Yuman language of Baja California, Mexico

Kiliwa (also Kiliwi, Ko’lew or Quiligua) (in Kiliwa: Koleeu ñaja) is a Yuman language spoken in Baja California, in the far northwest of Mexico, by the Kiliwa people.

Seventy-six people reported their language as Kiliwa in a 2020 census.
However, a count in 2018 found only four speakers remaining.

==History==
The Kiliwa language was extensively studied by Mauricio J. Mixco, who published Kiliwa texts as well as a dictionary and studies of syntax.

As recently as the mid-1900s, Mixco reported that members of the native community universally spoke Kiliwa as their first language, with many Kiliwas also bilingual in Paipai.
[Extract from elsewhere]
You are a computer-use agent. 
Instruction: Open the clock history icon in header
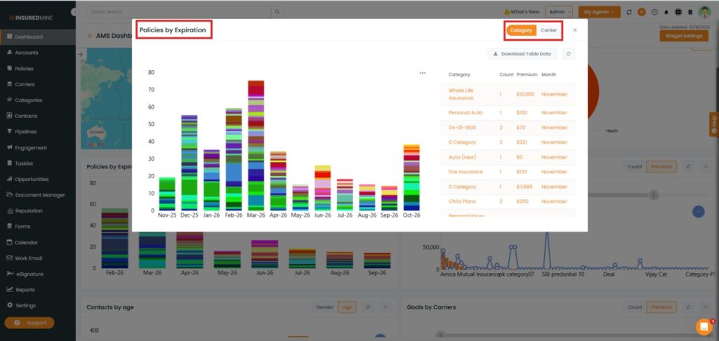point(654,12)
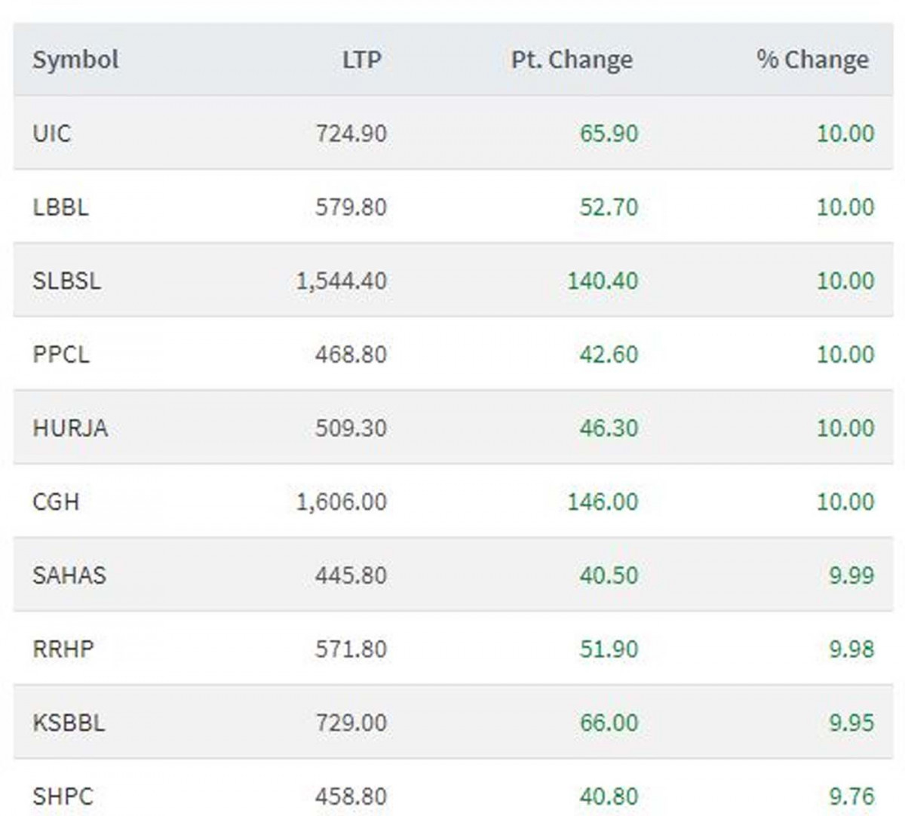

At the start of the twenty-first century, Kiliwa is still spoken; a 2000 census reported 52 speakers. However, the language is considered to be in danger of extinction.
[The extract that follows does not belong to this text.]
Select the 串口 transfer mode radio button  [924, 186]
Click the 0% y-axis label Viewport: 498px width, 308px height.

Kiliwa is a language of the Yuman Family Language Summit, held annually since 2001.

==Classification==
Kiliwa is the southernmost representative of the Yuman family, and the one that is most distinct from the remaining languages, which constitute Core Yuman. The Kiliwa's neighbors to the south, the Cochimí, spoke a language or a family of languages that was probably closely related to but not within the Yuman family. Consequently, the Kiliwa lie at the historic "center of gravity" for the differentiation of Yuman from Cochimí and of the Yuman branches from each other.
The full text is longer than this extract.